Look through the data below and extract, unchanged, the lines from the one that contains "Agricultural productivity (215, 479)" to the one that contains "Puncak HUT SMPN", both included.

DATA UNDER STUDY
*** Block opens ***

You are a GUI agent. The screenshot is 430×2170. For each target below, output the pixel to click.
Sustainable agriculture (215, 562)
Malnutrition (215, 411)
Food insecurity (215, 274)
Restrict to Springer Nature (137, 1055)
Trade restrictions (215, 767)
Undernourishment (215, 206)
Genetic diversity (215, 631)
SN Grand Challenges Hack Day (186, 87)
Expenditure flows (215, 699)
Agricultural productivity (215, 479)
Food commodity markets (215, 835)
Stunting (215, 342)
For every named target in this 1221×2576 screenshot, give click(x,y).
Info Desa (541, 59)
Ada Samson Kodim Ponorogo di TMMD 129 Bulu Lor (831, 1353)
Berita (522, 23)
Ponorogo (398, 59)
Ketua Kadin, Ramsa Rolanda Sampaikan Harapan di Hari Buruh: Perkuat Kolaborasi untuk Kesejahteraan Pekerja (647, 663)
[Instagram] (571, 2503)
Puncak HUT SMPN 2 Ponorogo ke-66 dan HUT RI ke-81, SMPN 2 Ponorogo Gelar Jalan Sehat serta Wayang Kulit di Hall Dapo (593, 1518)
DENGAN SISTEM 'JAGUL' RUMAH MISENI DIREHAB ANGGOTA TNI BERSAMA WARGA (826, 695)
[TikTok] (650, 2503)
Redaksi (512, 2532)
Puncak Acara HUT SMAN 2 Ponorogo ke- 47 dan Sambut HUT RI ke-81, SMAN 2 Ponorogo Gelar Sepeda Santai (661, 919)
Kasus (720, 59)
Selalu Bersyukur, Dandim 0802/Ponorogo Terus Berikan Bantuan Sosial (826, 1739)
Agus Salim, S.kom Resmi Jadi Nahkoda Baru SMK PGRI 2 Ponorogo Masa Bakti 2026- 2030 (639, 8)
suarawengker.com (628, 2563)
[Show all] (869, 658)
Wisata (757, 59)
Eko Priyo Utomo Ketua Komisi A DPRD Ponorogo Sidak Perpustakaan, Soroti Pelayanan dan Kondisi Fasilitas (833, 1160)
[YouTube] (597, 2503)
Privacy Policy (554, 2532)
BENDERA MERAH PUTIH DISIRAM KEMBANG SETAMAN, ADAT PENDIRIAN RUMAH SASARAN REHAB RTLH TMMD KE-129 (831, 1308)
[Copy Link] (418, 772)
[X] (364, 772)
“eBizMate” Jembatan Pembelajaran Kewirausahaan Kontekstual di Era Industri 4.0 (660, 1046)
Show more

*** Block closes ***

RESULT OF THIS EXERCISE
Agricultural productivity (215, 479)
Food commodity markets (215, 835)
Stunting (215, 342)
For every named target in this 1221×2576 screenshot, give click(x,y).
Info Desa (541, 59)
Ada Samson Kodim Ponorogo di TMMD 129 Bulu Lor (831, 1353)
Berita (522, 23)
Ponorogo (398, 59)
Ketua Kadin, Ramsa Rolanda Sampaikan Harapan di Hari Buruh: Perkuat Kolaborasi untuk Kesejahteraan Pekerja (647, 663)
[Instagram] (571, 2503)
Puncak HUT SMPN 2 Ponorogo ke-66 dan HUT RI ke-81, SMPN 2 Ponorogo Gelar Jalan Sehat serta Wayang Kulit di Hall Dapo (593, 1518)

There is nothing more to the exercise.